It’s a stronghold of insider Washington, a place where billionaires and former presidents mingle in black-tie splendor.

Jeff Bezos, Warren Buffett and Jamie Dimon were there, of course. But few in the invitation-only crowd last Saturday at the annual Alfalfa Club gala could have guessed that the men were quietly closing in on what could be the answer to a question that divides the nation: How do we fix American health care?

Their appearance together at the Capital Hilton capped years of discussions, according to a person with knowledge of the talks. When they saw one another at social gatherings or industry conferences, the conversation inevitably steered toward their shared frustration over the impact of medical expenses on their companies’ bottom lines.

On Tuesday, Amazon.com Inc., Berkshire Hathaway Inc. and JPMorgan Chase & Co. announced a joint venture designed to do something about the problem they’d been chewing over for so long. They took the unusual step of issuing a mission statement -- use technology to fix health care for their combined 1 million workers, and possibly all Americans -- before even finding someone to head the effort. That search, aided by the free publicity of the announcement itself, has just begun, the person said.

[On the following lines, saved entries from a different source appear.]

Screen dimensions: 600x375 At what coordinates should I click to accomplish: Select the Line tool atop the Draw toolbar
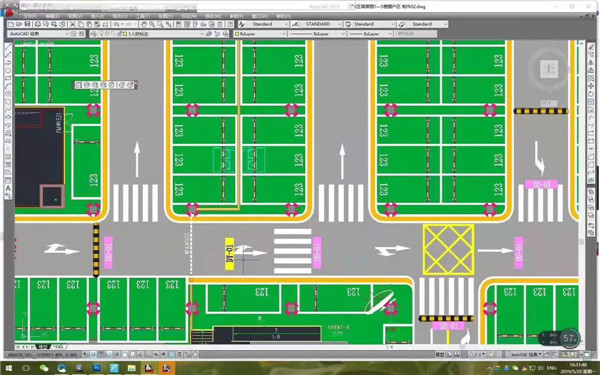pyautogui.click(x=8, y=47)

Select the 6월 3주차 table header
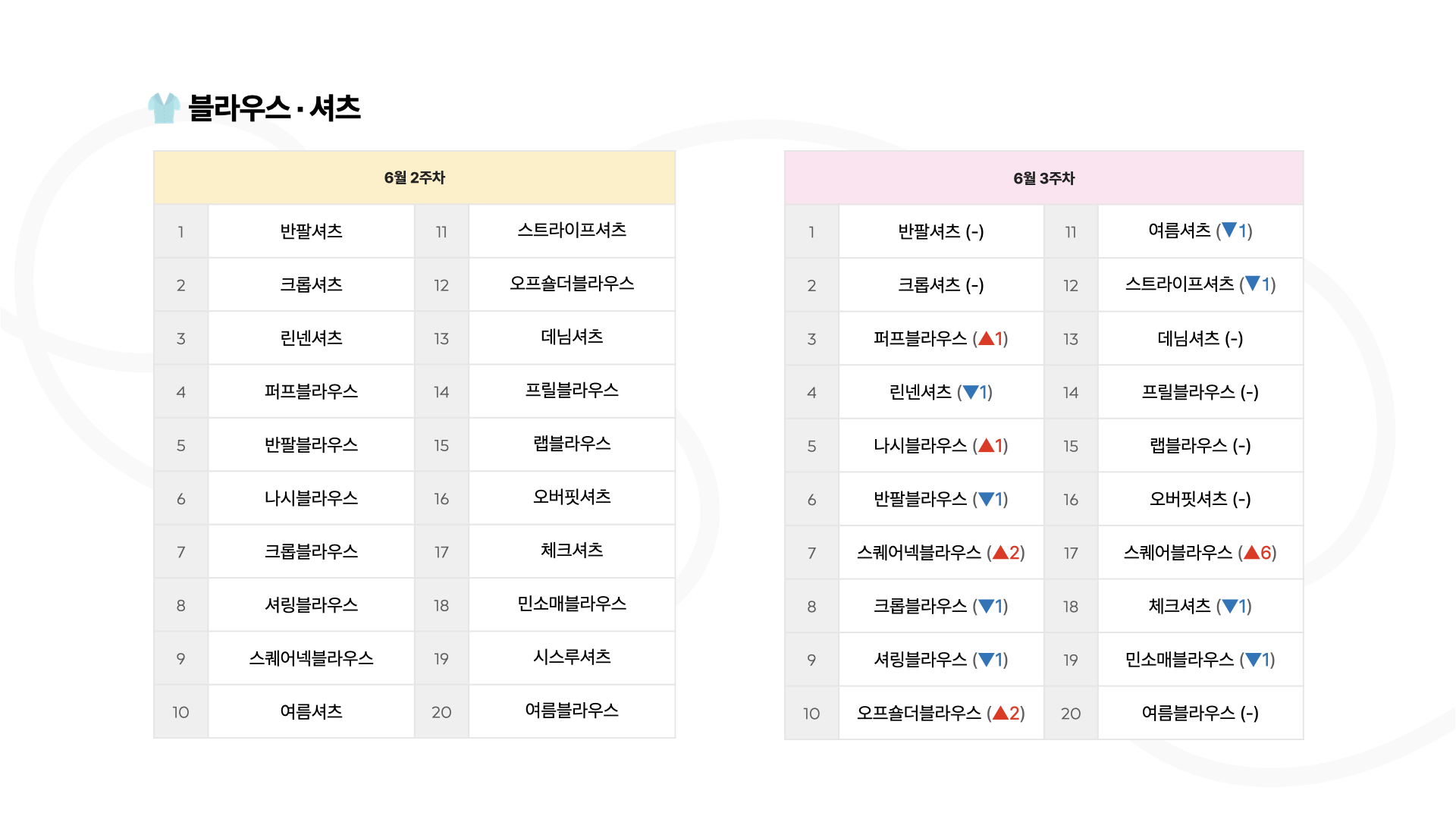(1044, 177)
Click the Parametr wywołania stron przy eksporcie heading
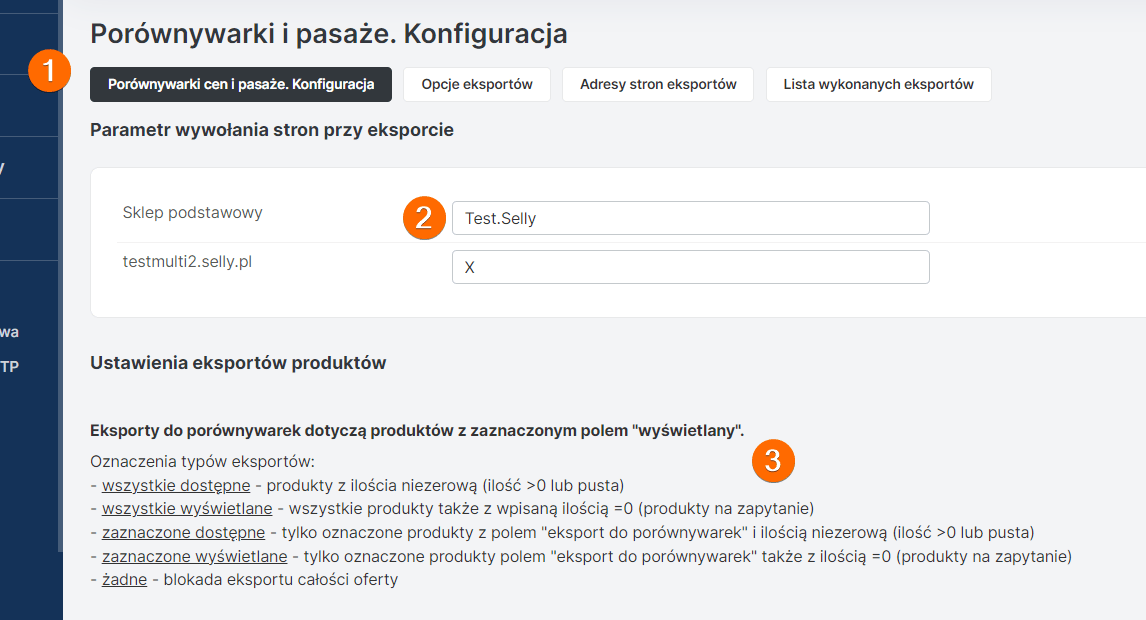Viewport: 1146px width, 620px height. click(x=271, y=130)
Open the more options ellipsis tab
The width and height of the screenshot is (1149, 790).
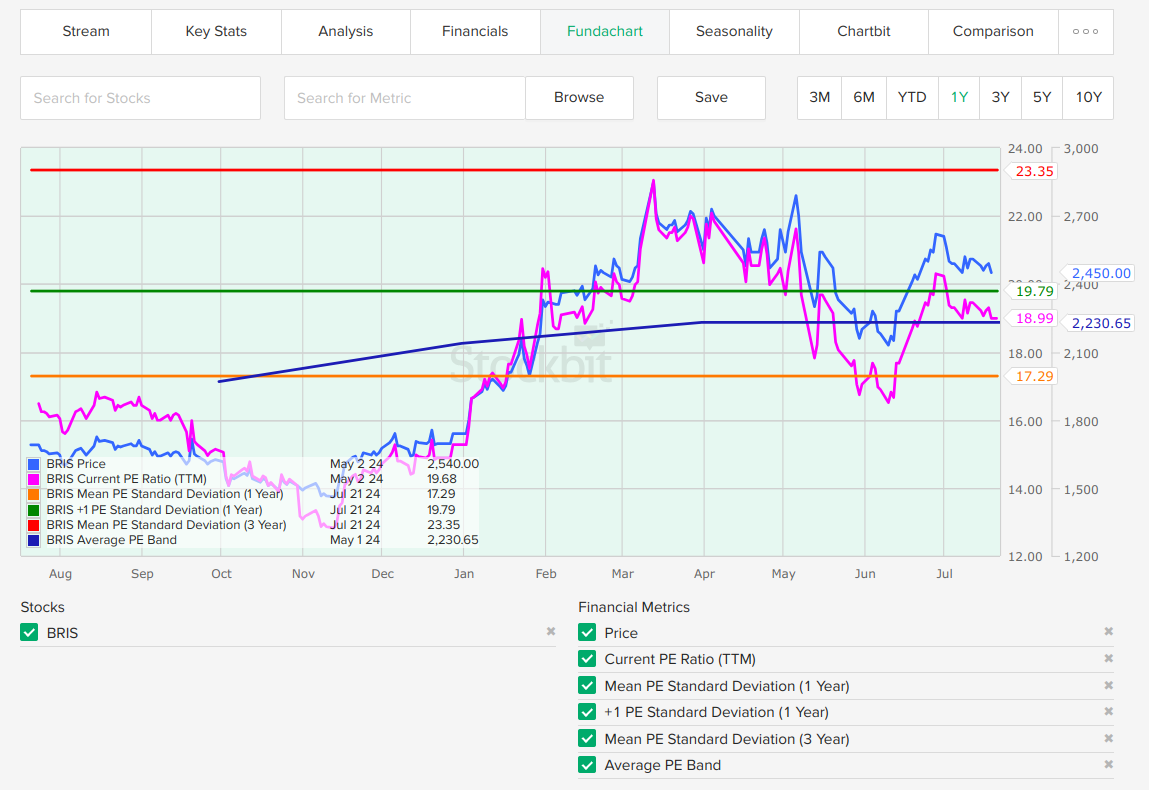pyautogui.click(x=1085, y=32)
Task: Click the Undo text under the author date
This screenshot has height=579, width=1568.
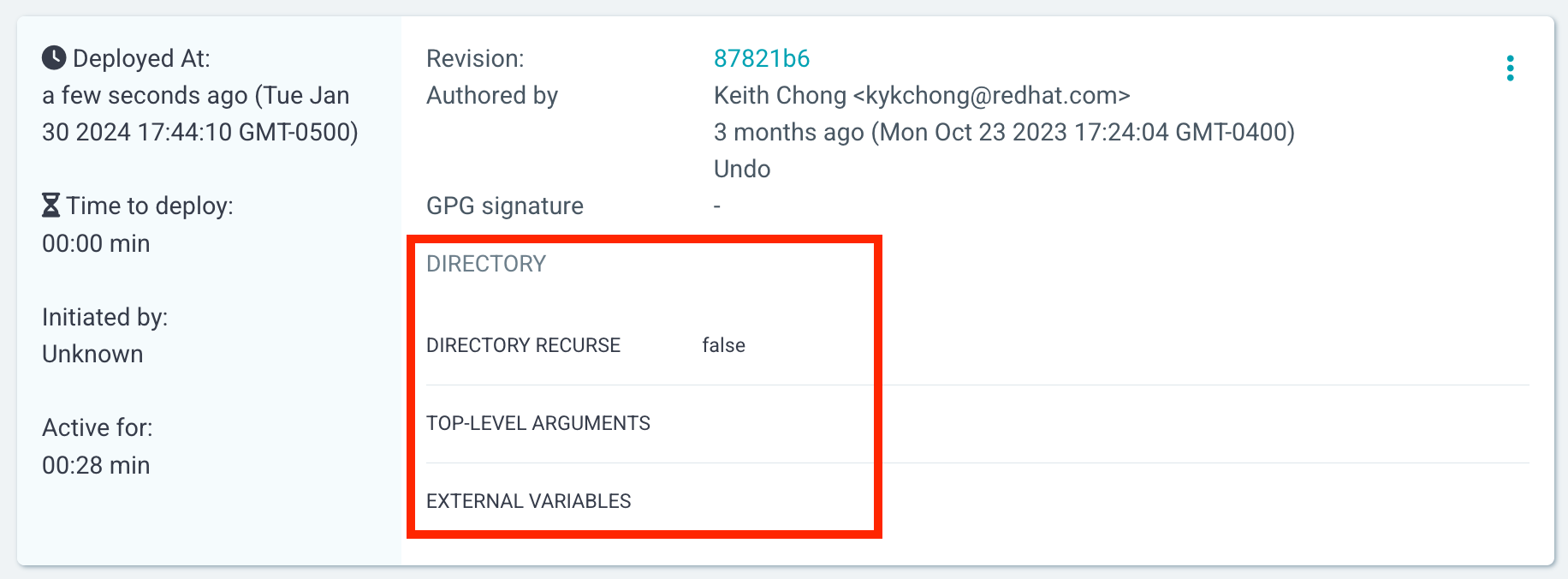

After settling on a leader and deciding where the joint venture will be based, the initial focus will be on software solutions to provide U.S. employees and their families with simple, high-quality and transparent health care at reasonable costs. Echoing a critique of Silicon Valley itself, the enterprise will be free from the need to turn a profit, the companies said.

The conversations between the billionaires might never have reached this stage had it not been for Todd Combs, the Berkshire investment officer who is one of the three executives tasked with helping create the endeavor. Combs, 47, was instrumental in getting the project to this phase, the person familiar with the situation said.

A former hedge-fund manager who has been handed increased responsibilities at Berkshire Hathaway, Combs has been a JPMorgan board member since 2016. He also knows Bezos.

While the companies shared the limelight in the announcement, it was Amazon that captured imaginations, and stirred up concerns, with its first step into the health-care sector after months of speculation that the behemoth might make an entry. The shares of health-care stocks from Express Scripts Holding Co. to CVS Health Corp. sank on the news.

While details are scant, the Amazon-Berkshire-JPMorgan collaboration will likely pressure profits for middlemen in the health-care supply chain. Potential ways to bring down costs include providing more transparency in prices for doctor visits and lab tests, and by enabling direct purchasing of some medical items, the person said.

The risk for incumbents is that Amazon, “as a consumer oriented company, can develop a more customer-friendly experience as health care today is difficult to manage,” said Kevin Fischbeck, a Bank of America Corp. analyst.